PART II. INFORMATION REQUIRED IN THE REGISTRATION STATEMENT

Item 3.    Incorporation of Documents by Reference.

The Company is subject to the informational and reporting requirements of Sections 13(a), 14 and 15(d) of the Securities Exchange Act of 1934, as amended (the “Exchange Act”), and in accordance therewith files reports and other information with the SEC. The following documents, which are on file with the SEC, are incorporated in this Registration Statement by reference:
(a)
The Company’s Annual Report on Form 10-K for the year ended December 31, 2017, filed with the SEC on April 17, 2018.
(b)
The Company’s Quarterly Reports on Form 10-Q for the quarter ended March 31, 2018, filed with the SEC on May 21, 2018, for the quarter ended June 30, 2018, filed with the SEC on August 14, 2018, and for the quarter ended September 30, 2018, filed with the SEC on November 14, 2018.





(c)
The Company’s Current Reports on Form 8-K filed with the SEC on January 16, 2018, April 3, 2018, April 11, 2018, April 23, 2018, June 11, 2018, June 29, 2018, July 12, 2018, July 30, 2018 (and amended on October 9, 2018), August 3, 2018, August 23, 2018, September 19, 2018, December 4, 2018, and December 20, 2018.
(d)
The description of the Company’s common stock contained in the Company’s Registration Statements on Form S-1, Registration Nos. 333-167960, 333-191743, 333-195081, and 333-197482, which descriptions are incorporated by reference into the Registration Statement on Form 8-A (Registration No. 001-37703), filed with the SEC pursuant to section 12(b) of the Securities Exchange Act of 1934, as amended, on February 25, 2016, including all amendments and reports updating such description.
In addition, all documents subsequently filed by the Company pursuant to Sections 13(a), 13(c), 14 or 15(d) of the Exchange Act, prior to the filing of a post-effective amendment which indicates that all securities offered hereby have been sold or which deregisters all securities then remaining unsold, shall be deemed to be incorporated by reference in this Registration Statement and to be part hereof from the date of the filing of such documents. Any statement contained in a document incorporated or deemed to be incorporated by reference herein shall be deemed to be modified or superseded for the purposes of this Registration Statement to the extent that a statement contained herein or in any other subsequently filed document which also is or is deemed to be incorporated by reference herein modifies or supersedes such statement. Any statement so modified or superseded shall not be deemed, except as so modified or superseded, to constitute a part of this Registration Statement.
Item 6.    Indemnification of Directors and Officers.

Directors and officers of the Company are indemnified as provided by the Nevada Revised Statutes, the Company’s Amended and Restated Articles of Incorporation and the Company’s Amended and Restated Bylaws.

Data:
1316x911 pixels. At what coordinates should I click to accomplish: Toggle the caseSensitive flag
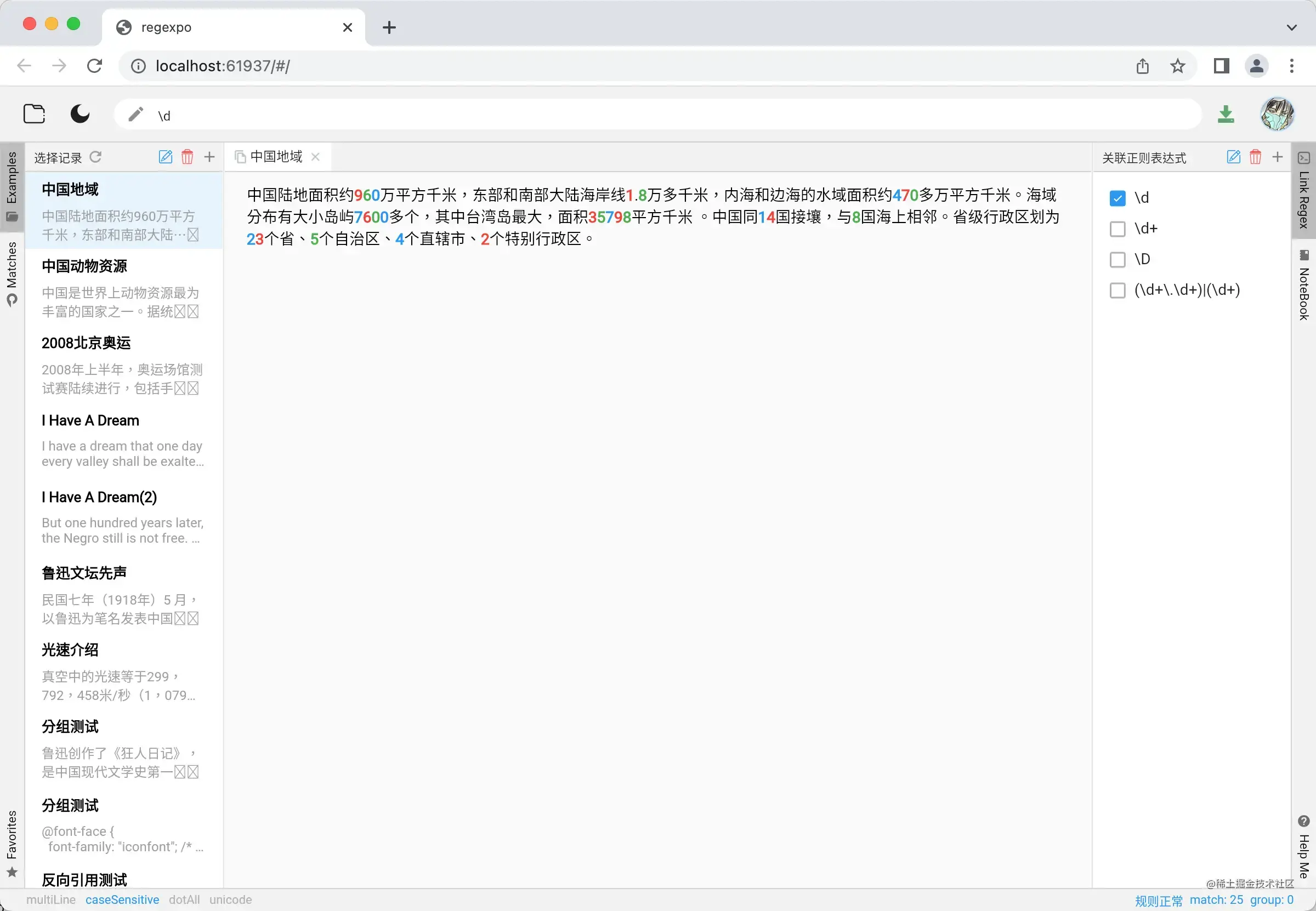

Requirements:
- a) Answer these questions from the SEC filing text.
(i) When was the Annual Report on Form 10-K for the year ended December 31, 2017 filed with the SEC?
(ii) On what date was the Form 8-K filed on July 30, 2018 amended?
(iii) Under which state's statutes are the Company's directors and officers indemnified?
- b) From the SEC filing text, extract the passage starting with "Item 6.    Indemnification of" and going on through "and Restated Bylaws.".

Answers to the tasks:
- a)
(i) April 17, 2018
(ii) October 9, 2018
(iii) Nevada (the Nevada Revised Statutes)

- b)
Item 6.    Indemnification of Directors and Officers.

Directors and officers of the Company are indemnified as provided by the Nevada Revised Statutes, the Company’s Amended and Restated Articles of Incorporation and the Company’s Amended and Restated Bylaws.